Required work> In the entries that follow, find each line with the word "will" and copy it.

───── Excerpted data ─────

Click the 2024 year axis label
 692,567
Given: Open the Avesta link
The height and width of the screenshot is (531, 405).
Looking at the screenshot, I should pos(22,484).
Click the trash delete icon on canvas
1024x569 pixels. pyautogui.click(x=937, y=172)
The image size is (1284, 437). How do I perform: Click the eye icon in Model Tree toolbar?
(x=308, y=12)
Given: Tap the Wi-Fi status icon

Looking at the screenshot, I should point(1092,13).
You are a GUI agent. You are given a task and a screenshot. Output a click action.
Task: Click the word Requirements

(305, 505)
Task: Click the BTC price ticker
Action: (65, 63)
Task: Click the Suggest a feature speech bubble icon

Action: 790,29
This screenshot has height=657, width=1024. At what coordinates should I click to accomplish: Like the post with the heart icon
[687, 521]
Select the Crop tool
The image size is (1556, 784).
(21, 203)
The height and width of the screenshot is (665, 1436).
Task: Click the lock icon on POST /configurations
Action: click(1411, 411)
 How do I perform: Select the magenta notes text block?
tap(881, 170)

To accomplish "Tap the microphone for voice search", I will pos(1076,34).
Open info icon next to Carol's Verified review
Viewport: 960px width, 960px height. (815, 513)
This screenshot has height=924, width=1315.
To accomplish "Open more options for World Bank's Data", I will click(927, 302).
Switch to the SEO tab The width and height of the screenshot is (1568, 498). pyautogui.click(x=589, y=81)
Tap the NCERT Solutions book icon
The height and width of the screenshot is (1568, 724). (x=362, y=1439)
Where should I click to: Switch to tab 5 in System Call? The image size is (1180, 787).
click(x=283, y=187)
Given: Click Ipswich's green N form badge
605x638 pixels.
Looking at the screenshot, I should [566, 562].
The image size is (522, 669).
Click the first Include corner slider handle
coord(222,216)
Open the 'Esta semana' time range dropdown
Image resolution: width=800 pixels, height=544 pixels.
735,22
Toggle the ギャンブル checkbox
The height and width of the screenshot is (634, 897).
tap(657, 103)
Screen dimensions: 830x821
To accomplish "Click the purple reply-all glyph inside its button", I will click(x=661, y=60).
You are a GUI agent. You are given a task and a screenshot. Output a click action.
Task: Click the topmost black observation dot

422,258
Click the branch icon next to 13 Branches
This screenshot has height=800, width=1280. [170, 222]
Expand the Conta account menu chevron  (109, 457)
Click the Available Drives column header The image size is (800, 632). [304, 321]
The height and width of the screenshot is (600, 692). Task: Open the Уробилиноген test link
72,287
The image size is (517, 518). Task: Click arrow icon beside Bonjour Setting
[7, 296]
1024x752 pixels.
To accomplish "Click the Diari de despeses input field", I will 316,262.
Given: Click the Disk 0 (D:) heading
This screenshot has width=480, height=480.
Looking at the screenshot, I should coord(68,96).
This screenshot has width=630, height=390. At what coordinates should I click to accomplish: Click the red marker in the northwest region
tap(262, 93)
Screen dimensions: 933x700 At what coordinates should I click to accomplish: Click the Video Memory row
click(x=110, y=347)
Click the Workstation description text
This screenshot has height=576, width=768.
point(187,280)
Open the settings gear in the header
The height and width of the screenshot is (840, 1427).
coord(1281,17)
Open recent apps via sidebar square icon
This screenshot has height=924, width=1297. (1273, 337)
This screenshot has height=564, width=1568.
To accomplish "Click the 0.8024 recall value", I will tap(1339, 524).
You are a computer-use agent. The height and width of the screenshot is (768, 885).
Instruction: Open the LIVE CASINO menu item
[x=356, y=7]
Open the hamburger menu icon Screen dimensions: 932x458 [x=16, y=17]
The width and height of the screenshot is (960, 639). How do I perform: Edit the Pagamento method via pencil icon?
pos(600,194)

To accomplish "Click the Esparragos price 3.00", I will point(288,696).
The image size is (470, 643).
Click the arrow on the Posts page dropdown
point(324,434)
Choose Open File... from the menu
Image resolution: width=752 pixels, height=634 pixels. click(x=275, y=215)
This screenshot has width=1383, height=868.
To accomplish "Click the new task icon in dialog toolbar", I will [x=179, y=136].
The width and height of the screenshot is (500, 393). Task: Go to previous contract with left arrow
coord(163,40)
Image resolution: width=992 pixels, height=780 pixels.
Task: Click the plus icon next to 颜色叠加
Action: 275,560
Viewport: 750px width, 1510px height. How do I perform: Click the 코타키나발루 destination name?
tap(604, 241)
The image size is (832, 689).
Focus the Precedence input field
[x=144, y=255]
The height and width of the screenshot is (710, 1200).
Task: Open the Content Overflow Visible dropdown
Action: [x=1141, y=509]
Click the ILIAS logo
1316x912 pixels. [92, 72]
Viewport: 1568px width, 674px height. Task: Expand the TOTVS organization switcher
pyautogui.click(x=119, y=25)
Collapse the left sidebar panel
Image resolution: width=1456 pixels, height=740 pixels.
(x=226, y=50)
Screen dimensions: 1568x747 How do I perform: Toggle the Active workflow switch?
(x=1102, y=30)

─────

The completed task>
To accomplish "Tap the microphone for voice search", I will pos(1076,34).
To accomplish "Open more options for World Bank's Data", I will click(927, 302).
To accomplish "Click the purple reply-all glyph inside its button", I will click(x=661, y=60).
To accomplish "Click the Diari de despeses input field", I will 316,262.
To accomplish "Click the 0.8024 recall value", I will tap(1339, 524).
To accomplish "Click the Esparragos price 3.00", I will point(288,696).
To accomplish "Click the new task icon in dialog toolbar", I will [x=179, y=136].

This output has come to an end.